» **ВАША ЗАДАЧА**:
Можете дословно переписать строки от той, где стоит «Where should I click to: Unmute», по ту, где стоит «pyautogui.click(x=523, y=25)», включая обе и не добавляя в ответ изображений?

» **ИЗВЛЕЧЁННЫЕ ДАННЫЕ**:
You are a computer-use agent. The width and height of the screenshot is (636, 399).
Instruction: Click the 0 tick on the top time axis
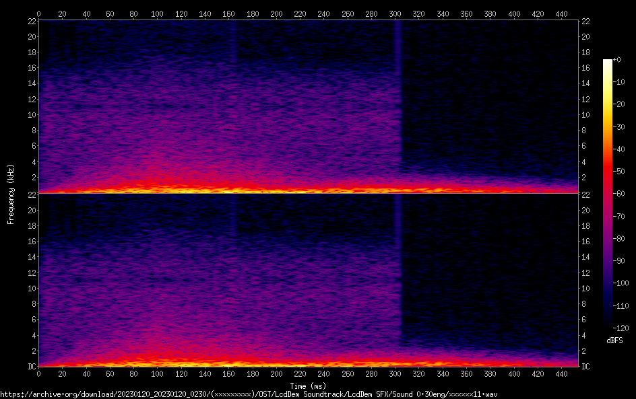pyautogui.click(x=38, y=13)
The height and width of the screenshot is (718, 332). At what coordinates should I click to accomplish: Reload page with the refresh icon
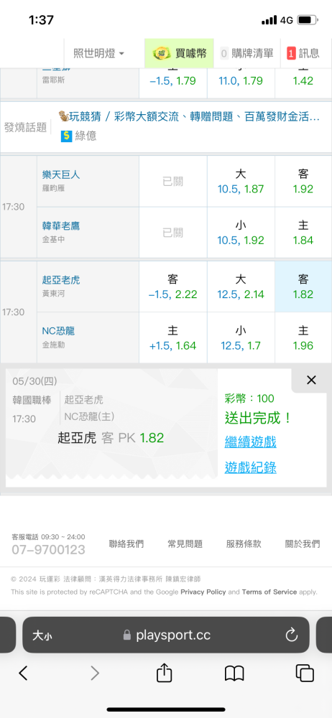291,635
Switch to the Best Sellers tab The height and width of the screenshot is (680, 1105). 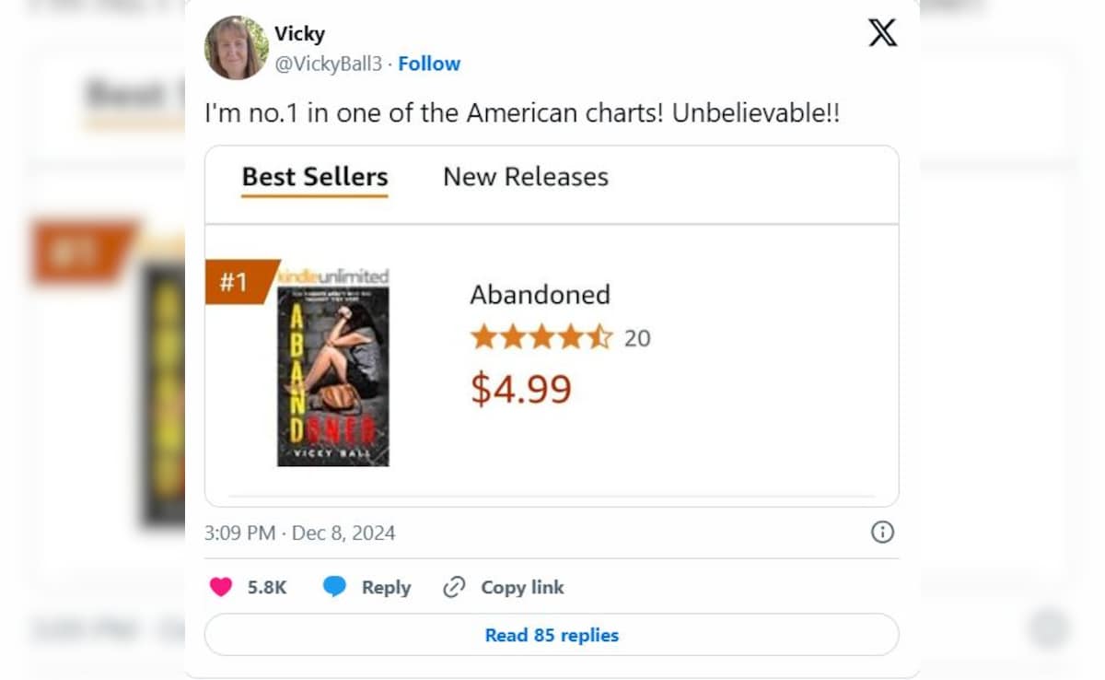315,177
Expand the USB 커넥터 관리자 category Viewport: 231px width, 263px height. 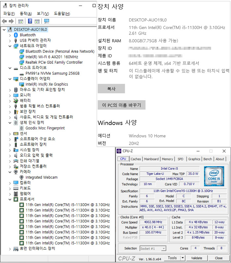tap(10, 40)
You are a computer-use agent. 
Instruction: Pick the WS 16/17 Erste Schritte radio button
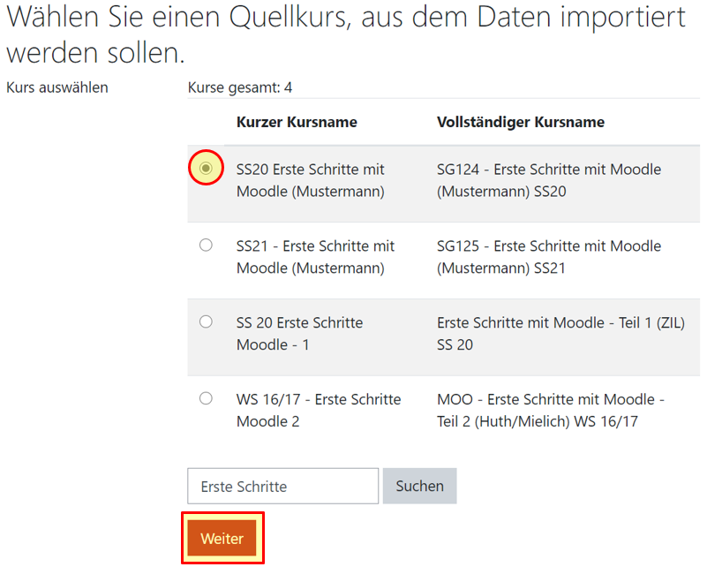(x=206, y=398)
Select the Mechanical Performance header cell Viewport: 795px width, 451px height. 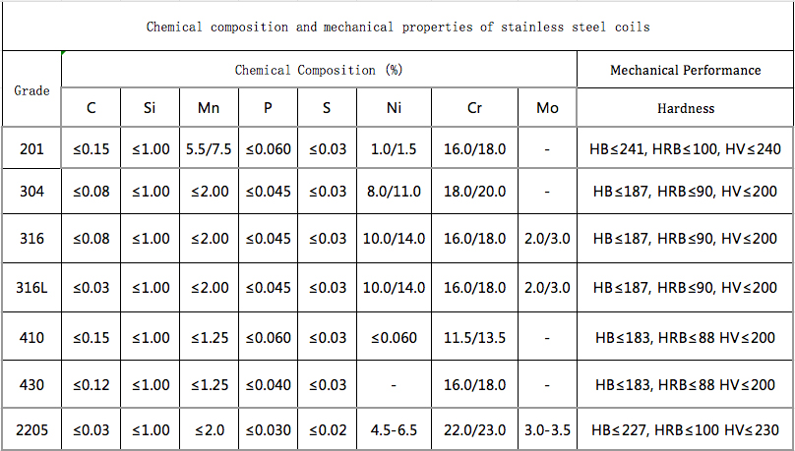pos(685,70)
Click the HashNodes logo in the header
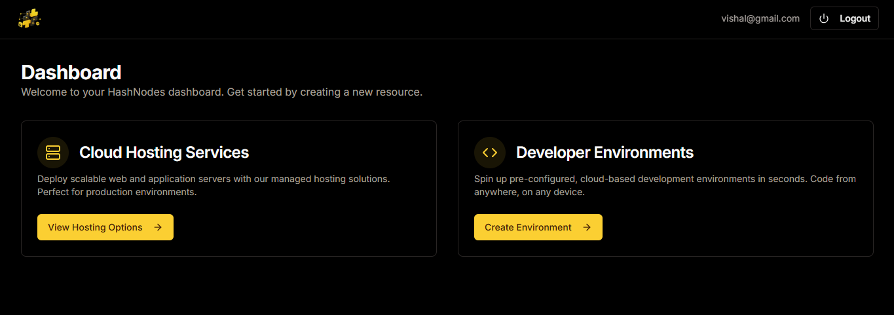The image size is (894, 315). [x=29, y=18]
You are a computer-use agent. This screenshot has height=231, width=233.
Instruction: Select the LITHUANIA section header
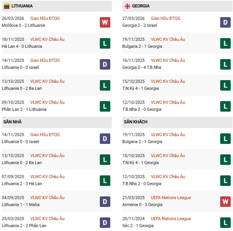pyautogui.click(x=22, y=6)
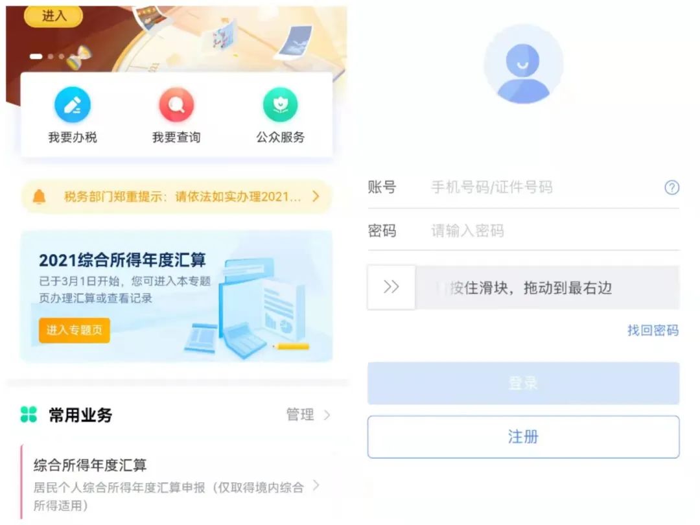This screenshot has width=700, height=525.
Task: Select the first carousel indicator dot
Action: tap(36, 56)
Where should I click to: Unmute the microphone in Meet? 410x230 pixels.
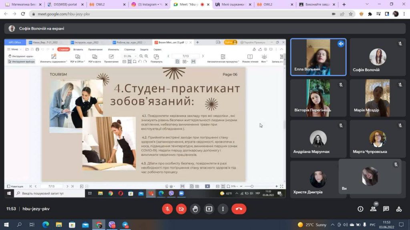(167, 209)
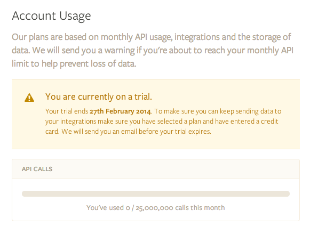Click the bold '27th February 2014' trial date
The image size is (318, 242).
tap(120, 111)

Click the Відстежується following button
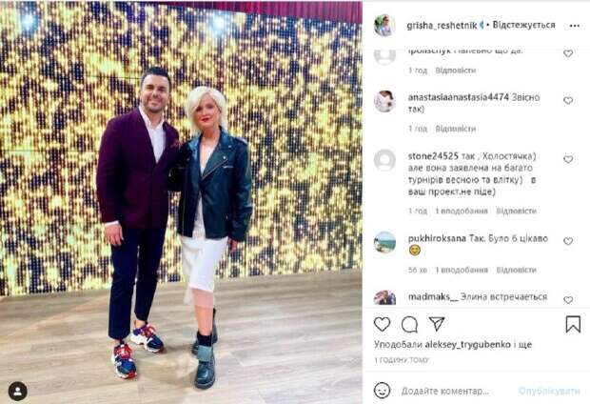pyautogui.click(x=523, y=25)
* * *
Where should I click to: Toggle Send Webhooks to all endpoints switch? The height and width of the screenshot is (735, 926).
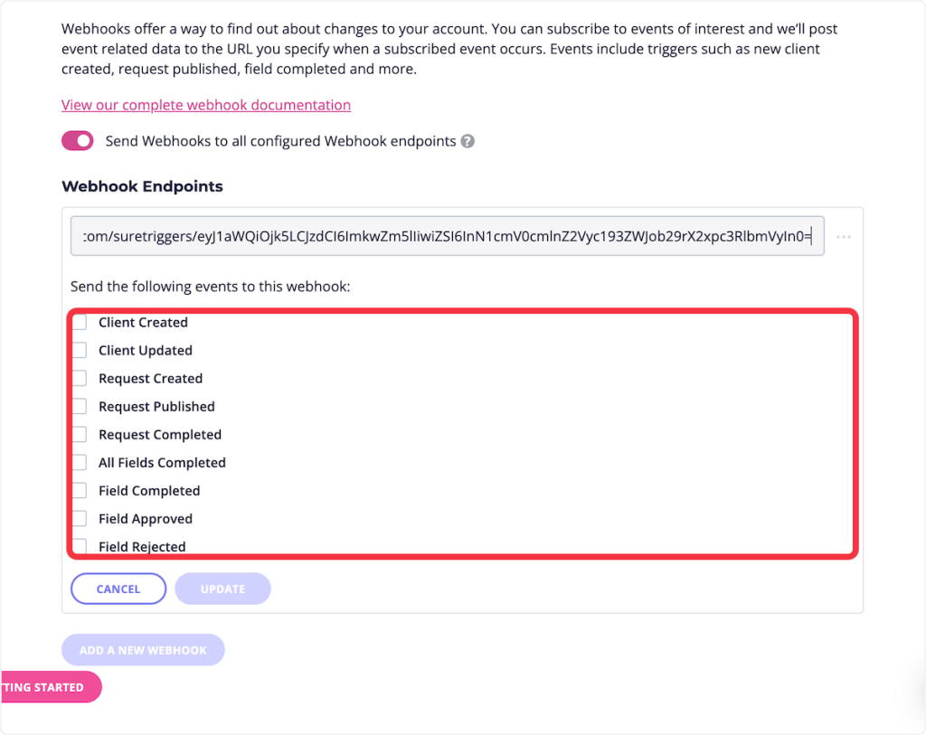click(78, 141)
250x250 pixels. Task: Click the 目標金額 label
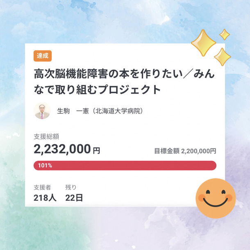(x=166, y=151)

» **ГОТОВОЕ РЕШЕНИЕ**:
Where should I click to: Unmute the microphone in Meet? 410x230 pixels.
(167, 209)
Click the bold '27th February 2014' trial date
The image size is (318, 242).
tap(120, 111)

Click the Відстежується following button
pyautogui.click(x=523, y=25)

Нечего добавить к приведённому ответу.